2. A nurse is reviewing the laboratory findings of a client who has heart failure. Which of the following findings indicates that the client is experiencing fluid volume excess?
- A. BUN 8 mg/dL
- B. Hgb 15 g/dL
- C. Creatinine 0.8 mg/dL
- D. Sodium 140 mEq/L
Correct answer: A
Rationale: A BUN level of 8 mg/dL is indicative of fluid volume excess, which is common in clients with heart failure.
3. A nurse has just inserted an NG tube for a client who is to start enteral tube feedings. Which of the following actions should the nurse take to verify tube placement?
- A. Measure the tube length.
- B. Obtain an abdominal x-ray.
- C. Flush the tube with 20 mL of water.
- D. Auscultate the client’s lungs.
Correct answer: B
Rationale: Obtaining an abdominal x-ray is the most accurate method to verify the correct placement of an NG tube.
4. A nurse is providing teaching to a client who has type 1 diabetes mellitus. Which of the following statements by the client indicates an understanding of the teaching?
- A. Albumin in my urine is an indication of normal kidney function.
- B. I will keep my HbA1c at five percent.
- C. I will have ketones in my urine if my blood glucose is maintained at 190 milligrams per deciliter.
- D. I will keep my blood glucose levels between 200 and 212 milligrams per deciliter.
Correct answer: B
Rationale: Maintaining an HbA1c level of 5 percent indicates good long-term blood glucose control and understanding of diabetes management.
5. A nurse is providing teaching about formula feeding to the parents of an infant.

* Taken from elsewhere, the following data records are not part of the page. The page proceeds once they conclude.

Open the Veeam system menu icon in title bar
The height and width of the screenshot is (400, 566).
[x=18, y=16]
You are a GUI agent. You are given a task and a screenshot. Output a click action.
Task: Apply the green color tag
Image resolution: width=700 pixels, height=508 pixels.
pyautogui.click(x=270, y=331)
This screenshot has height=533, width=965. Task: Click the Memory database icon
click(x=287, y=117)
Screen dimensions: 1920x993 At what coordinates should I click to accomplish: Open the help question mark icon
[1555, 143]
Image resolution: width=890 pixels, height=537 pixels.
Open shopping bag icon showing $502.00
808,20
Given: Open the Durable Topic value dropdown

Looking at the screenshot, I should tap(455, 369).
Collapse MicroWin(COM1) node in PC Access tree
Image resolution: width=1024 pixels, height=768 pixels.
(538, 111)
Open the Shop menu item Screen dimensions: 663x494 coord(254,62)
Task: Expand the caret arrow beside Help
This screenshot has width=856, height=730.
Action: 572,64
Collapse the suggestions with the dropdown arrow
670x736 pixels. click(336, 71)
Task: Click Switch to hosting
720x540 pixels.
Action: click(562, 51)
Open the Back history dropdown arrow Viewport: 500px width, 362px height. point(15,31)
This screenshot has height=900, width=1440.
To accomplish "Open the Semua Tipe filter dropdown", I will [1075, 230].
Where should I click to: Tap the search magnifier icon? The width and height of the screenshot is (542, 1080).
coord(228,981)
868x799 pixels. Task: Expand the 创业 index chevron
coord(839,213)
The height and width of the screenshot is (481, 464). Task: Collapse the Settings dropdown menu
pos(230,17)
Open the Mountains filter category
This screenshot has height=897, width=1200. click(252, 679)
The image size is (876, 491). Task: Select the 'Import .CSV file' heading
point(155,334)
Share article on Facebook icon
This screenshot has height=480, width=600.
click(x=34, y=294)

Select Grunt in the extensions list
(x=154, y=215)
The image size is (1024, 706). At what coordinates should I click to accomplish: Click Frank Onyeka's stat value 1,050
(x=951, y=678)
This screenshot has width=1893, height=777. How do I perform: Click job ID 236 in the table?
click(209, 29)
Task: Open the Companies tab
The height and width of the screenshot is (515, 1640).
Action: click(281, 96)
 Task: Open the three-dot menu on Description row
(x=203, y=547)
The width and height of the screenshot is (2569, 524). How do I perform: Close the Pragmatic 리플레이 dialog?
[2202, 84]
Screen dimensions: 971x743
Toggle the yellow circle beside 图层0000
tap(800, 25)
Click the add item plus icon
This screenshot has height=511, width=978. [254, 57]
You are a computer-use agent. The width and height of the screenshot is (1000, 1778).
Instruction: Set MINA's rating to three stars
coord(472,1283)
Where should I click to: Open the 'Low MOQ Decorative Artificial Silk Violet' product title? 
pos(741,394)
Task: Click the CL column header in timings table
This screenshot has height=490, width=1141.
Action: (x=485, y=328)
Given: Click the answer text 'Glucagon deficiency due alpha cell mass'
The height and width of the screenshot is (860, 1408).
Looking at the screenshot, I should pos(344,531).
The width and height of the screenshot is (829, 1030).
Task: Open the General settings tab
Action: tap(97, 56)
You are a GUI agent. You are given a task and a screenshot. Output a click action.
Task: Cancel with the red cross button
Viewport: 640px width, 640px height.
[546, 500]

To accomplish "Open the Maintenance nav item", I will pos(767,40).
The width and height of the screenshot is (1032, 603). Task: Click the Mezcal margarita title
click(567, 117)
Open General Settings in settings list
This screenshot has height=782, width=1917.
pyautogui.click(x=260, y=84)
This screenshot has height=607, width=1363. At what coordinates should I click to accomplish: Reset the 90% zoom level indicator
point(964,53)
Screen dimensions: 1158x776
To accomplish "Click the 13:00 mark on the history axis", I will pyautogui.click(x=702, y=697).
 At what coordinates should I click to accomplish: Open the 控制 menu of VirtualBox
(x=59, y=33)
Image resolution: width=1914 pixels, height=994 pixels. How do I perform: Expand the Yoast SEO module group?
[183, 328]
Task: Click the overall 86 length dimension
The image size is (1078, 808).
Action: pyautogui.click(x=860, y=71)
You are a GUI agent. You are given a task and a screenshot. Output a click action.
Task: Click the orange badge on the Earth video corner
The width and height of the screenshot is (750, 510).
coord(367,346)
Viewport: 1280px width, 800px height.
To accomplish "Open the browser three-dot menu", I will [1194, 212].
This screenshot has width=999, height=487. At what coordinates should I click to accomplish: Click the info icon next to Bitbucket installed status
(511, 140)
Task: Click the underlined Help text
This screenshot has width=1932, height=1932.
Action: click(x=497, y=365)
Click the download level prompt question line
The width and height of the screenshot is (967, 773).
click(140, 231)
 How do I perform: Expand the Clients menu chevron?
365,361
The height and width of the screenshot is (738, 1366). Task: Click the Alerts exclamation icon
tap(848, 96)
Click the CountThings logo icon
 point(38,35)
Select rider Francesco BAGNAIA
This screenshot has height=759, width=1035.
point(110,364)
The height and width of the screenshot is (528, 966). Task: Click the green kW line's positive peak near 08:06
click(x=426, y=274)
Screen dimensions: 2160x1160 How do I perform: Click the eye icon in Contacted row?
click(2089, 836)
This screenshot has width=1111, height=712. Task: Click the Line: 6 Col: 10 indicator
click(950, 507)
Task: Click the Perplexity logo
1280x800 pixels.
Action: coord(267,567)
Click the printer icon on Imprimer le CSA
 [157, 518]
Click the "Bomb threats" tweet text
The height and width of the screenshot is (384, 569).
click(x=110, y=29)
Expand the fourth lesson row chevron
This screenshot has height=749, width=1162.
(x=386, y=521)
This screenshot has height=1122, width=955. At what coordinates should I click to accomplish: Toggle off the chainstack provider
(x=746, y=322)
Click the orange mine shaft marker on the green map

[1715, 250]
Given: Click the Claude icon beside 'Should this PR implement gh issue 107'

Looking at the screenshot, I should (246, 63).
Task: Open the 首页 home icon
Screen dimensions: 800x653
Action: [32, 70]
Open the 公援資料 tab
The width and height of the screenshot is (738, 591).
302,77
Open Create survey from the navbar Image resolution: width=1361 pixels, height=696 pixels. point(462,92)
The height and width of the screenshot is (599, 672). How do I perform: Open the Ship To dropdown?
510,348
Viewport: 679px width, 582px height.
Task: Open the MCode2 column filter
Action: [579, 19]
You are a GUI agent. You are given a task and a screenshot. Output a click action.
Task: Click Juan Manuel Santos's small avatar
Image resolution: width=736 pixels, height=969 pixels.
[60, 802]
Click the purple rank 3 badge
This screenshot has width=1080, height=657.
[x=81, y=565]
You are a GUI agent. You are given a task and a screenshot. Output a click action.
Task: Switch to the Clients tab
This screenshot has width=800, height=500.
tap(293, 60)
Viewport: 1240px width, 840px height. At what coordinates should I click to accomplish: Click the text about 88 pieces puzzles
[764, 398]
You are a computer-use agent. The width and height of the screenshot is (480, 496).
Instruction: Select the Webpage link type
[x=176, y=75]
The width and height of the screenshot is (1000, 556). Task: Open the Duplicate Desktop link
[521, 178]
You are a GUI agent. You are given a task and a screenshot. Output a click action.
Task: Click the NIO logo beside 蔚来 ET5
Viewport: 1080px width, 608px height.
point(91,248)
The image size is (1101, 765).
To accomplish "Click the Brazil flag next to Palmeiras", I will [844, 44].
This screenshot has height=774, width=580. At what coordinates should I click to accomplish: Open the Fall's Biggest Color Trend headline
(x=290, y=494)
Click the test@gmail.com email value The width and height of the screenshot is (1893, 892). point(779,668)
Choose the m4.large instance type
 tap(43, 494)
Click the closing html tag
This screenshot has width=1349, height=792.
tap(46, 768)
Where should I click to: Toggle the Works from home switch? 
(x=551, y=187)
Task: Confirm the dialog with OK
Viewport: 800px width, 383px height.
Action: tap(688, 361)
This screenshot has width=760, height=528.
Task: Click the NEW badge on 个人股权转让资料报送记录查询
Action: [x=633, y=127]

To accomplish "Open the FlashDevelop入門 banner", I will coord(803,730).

Which of the following instructions should the nurse include?
- A. Formula that remains in the bottle should be used for one more feeding.
- B. Formula should be changed to whole milk when the infant is 9 months old.
- C. If the infant is gaining weight too rapidly, dilute the formula.
- D. If the infant turns away after taking most of the feeding, stop the feeding.
Correct answer: D
Rationale: If the infant turns away after taking most of the feeding, it indicates they are full, and continuing to feed may lead to overfeeding.